Low latency to Ultra seems like a given the way it’s presented without the info needed here otherwise. :slight_smile:

EDIT: One of the driver engineers or a community representative did a breakdown and explanation of these options when they got added and I believe the settings themselves have been tweaked a bit too since that first inclusion but it’s still a bit vague unless the user looks up what differs between low to ultra for the latency option.

Or what you would want for a optimal condition for avoiding micro stutters or framerate spikes and hitches by altering the queue count here.

EDIT: Or that ultra at least if it works the same as it used to also disables multi threading optimizations in addition to setting the pre-rendered frame queue to zero.
(I’d have to look it up I think it was zero for high and zero plus multi threading being disabled for ultra.)

EDIT: Might have been revamped, on/off and ultra now as the only settings here?

Wonder if that means off is a queue value of 3 as per default then and setting it to on is the former default of 1 and then ultra is the only one that reduces it to 0 (immediate) but I can’t find if it still affects other options from when it was first explanation in more detailed what these did.
(Think it was Off, Low, Medium and High but I could be misremembering it since it bundles in I think it was at least two prior settings now combined into this single option.)

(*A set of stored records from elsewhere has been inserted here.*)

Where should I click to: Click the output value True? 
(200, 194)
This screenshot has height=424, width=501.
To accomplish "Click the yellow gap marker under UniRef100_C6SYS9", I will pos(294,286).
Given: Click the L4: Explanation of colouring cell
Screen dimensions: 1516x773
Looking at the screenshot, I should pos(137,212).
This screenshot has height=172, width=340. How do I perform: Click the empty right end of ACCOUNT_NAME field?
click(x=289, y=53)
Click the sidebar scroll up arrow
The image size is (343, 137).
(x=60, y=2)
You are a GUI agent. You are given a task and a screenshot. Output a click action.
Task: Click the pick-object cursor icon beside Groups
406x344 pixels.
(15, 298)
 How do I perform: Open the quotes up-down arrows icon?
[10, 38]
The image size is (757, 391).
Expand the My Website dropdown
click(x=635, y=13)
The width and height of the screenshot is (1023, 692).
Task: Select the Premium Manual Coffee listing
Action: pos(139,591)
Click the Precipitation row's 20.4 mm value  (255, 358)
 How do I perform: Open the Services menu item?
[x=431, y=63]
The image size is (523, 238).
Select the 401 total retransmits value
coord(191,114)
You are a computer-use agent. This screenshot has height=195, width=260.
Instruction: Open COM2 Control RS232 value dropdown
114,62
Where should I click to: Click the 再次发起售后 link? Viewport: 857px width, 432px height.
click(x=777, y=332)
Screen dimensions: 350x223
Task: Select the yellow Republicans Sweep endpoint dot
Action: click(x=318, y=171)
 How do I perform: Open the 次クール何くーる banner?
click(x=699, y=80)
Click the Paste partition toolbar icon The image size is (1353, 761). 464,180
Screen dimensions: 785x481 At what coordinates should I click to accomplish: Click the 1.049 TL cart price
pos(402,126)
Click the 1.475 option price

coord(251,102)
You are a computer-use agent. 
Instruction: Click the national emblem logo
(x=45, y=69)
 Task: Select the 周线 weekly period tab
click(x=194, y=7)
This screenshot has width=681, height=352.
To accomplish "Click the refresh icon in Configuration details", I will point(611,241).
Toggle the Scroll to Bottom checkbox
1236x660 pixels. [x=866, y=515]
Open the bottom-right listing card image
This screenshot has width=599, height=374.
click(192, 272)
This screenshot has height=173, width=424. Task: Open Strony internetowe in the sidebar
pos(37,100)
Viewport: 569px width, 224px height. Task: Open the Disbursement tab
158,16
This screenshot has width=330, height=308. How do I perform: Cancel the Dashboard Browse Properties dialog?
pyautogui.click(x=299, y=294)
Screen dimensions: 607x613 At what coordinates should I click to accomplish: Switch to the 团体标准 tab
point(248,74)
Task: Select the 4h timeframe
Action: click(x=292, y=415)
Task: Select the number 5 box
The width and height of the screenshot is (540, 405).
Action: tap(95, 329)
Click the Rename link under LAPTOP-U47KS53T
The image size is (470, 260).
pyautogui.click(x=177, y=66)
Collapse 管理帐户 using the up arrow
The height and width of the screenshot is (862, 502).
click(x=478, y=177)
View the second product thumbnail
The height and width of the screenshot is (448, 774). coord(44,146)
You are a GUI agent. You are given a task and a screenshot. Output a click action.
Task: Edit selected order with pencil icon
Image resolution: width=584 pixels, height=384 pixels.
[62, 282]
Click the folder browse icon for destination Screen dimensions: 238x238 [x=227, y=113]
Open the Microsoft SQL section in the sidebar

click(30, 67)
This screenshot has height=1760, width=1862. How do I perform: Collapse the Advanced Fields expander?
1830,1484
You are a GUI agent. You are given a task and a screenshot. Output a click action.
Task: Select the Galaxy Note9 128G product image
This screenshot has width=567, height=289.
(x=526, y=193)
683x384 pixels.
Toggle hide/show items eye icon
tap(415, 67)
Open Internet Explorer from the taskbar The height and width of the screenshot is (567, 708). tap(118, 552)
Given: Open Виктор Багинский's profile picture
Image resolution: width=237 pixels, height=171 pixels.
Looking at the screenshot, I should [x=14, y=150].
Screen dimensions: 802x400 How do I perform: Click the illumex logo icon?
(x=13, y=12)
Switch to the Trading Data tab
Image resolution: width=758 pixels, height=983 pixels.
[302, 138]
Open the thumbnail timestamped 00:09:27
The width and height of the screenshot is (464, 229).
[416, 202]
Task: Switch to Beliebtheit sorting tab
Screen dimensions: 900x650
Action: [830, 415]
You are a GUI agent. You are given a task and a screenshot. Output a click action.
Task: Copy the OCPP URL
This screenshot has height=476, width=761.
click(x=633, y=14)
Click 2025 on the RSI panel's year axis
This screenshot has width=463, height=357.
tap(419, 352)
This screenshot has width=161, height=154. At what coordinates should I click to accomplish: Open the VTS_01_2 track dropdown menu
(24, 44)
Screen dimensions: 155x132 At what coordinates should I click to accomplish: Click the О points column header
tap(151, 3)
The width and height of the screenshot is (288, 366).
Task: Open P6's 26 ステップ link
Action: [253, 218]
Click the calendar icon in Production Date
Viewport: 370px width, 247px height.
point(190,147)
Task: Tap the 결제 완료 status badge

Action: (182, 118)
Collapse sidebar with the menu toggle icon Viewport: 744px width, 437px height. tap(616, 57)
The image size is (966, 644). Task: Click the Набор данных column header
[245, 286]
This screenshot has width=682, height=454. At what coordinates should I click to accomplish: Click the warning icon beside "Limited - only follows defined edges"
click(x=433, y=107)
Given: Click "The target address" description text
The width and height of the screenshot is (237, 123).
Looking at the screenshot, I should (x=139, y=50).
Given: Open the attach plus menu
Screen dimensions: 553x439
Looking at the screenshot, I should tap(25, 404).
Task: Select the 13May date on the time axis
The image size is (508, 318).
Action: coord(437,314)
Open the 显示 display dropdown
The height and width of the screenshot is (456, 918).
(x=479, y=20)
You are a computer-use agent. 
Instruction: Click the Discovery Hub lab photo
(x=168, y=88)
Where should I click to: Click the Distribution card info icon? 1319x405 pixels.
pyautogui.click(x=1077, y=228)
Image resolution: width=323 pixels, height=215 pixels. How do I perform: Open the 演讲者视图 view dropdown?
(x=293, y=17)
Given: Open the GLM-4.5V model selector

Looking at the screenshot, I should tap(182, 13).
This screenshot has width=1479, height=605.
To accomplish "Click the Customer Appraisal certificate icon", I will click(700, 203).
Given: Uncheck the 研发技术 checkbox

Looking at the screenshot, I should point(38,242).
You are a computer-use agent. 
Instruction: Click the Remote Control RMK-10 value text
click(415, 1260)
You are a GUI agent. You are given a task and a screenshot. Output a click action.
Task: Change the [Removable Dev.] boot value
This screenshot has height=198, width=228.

For the life of me, I don’t even know what “multi-threading optimization” is in the graphics driver. I know of a few optimization techniques involving the driver offloading stuff to separate threads, but it’s all completely unrelated and API-specifc…

D3D11 has one such optimization where the driver creates a background thread to compile and cache optimized versions of shaders after a game has loaded the base unoptimized version. It’s basically doing what D3D12 games spend an eternity doing the first time you launch them, only … the game is playable while the driver does this in D3D11 :slight_smile:

OpenGL has some optimizations where textures are converted to a more efficient color format (e.g. RGBA → BGRA) on a background thread.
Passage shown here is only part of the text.